▶ **Aim of the task**
Transcribe nothing but the lines from the one with "Instruction: Click the" to the end of the entries, both included, keeping each exact and leaving every picture out.

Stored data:
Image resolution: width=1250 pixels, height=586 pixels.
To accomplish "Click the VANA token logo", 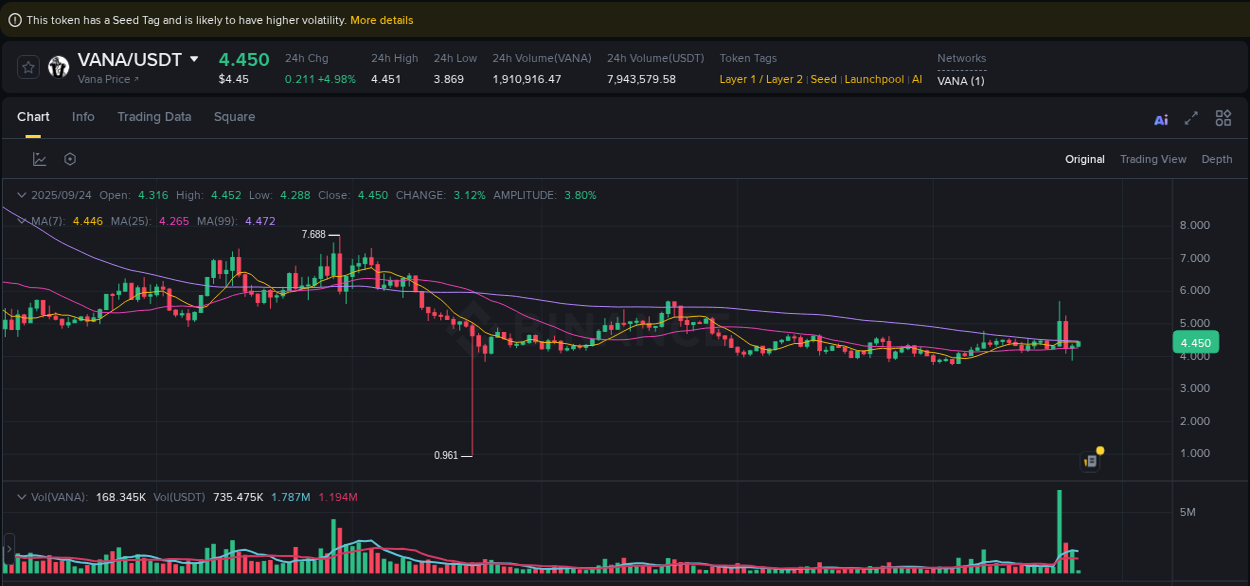I will click(57, 67).
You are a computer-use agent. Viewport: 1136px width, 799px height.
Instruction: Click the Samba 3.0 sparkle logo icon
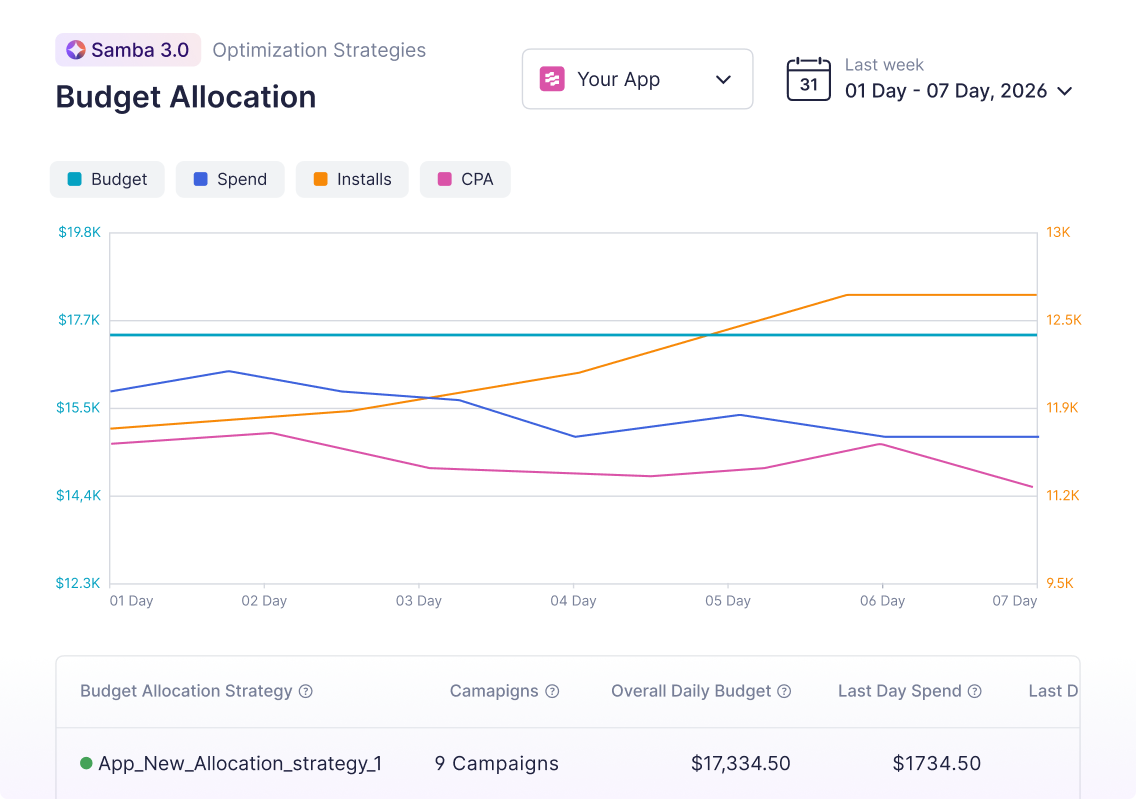75,50
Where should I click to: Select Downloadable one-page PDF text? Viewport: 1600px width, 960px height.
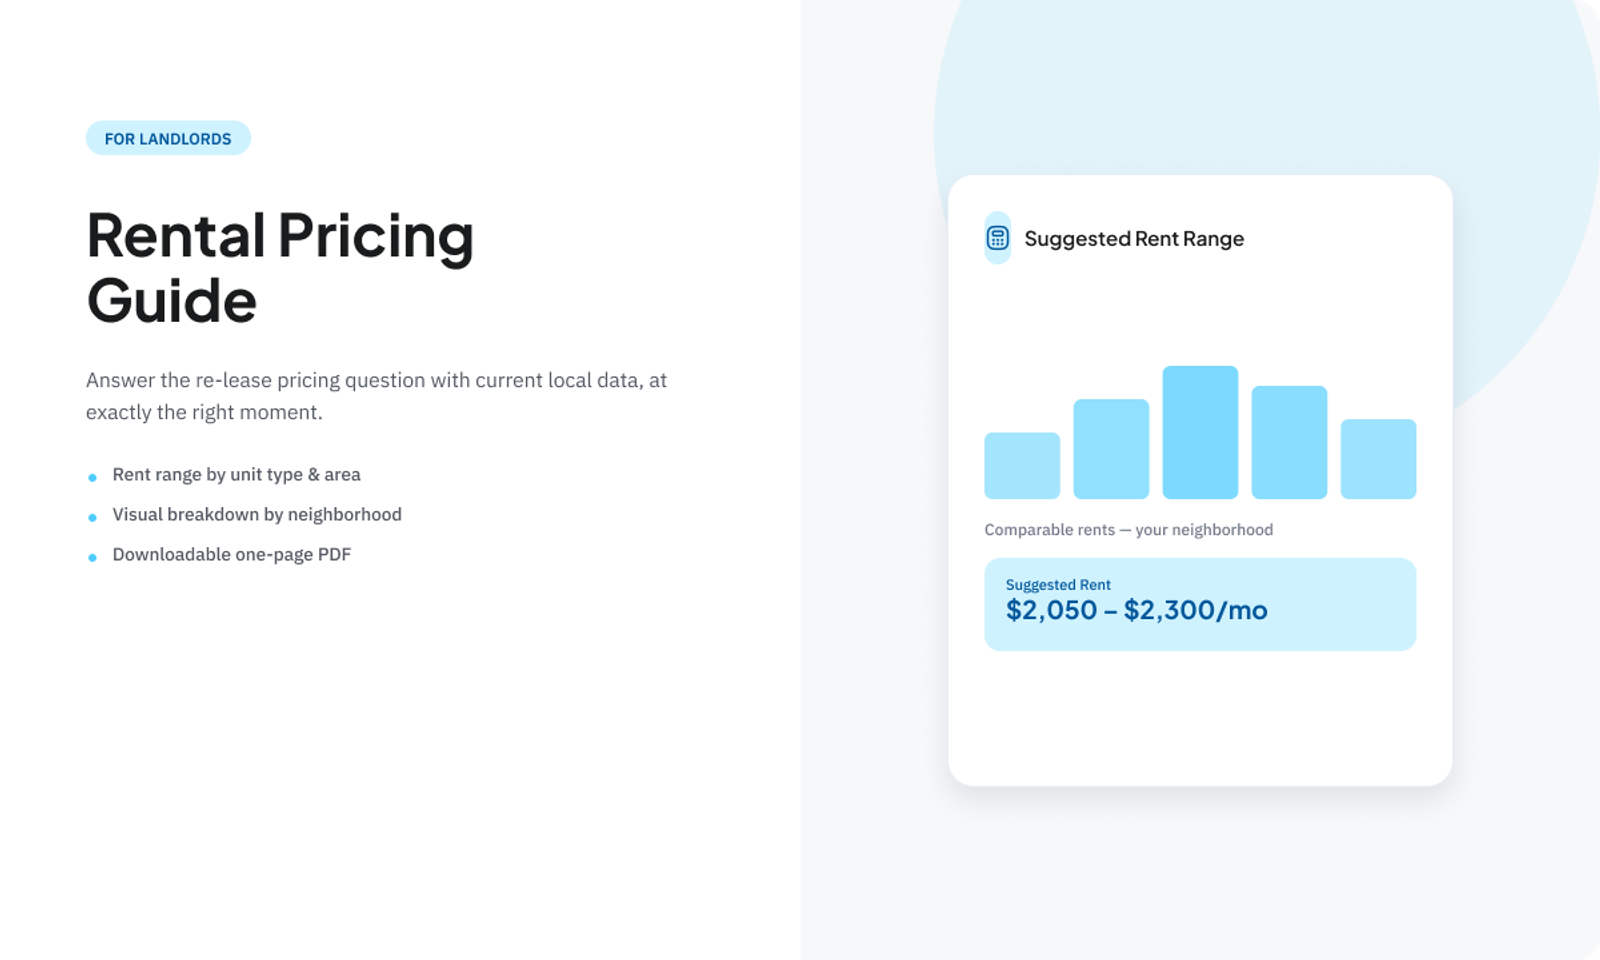click(231, 554)
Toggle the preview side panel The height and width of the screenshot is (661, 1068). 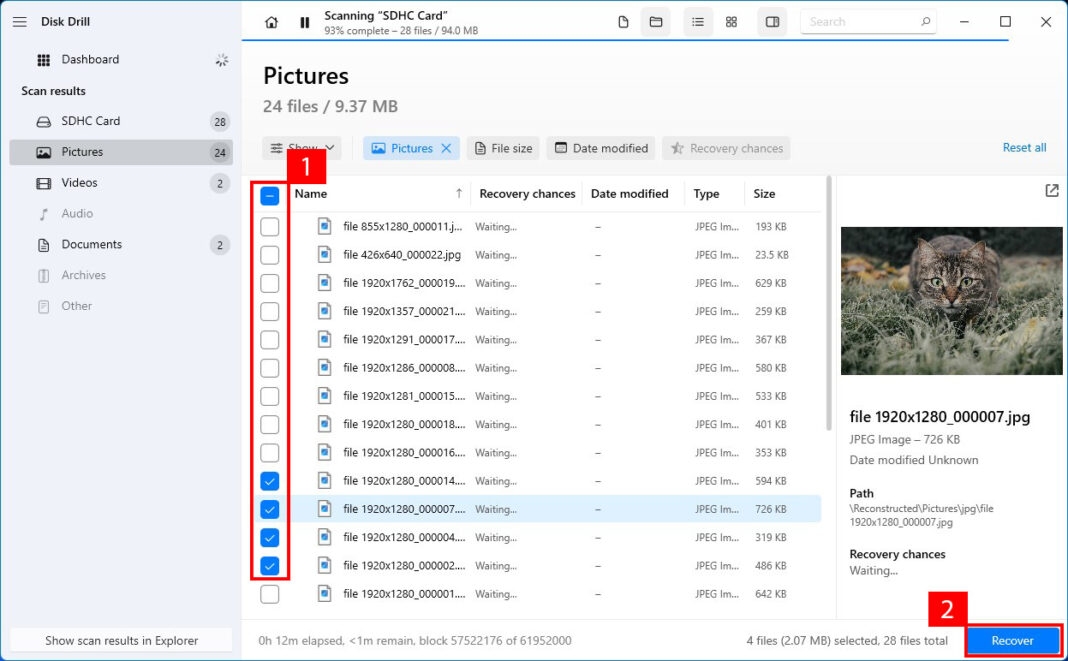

▶ **Response to this task**
Instruction: Click the Samba 3.0 sparkle logo icon
75,50
Where should I click to: Select Downloadable one-page PDF text? Viewport: 1600px width, 960px height.
click(231, 554)
Toggle the preview side panel The height and width of the screenshot is (661, 1068). 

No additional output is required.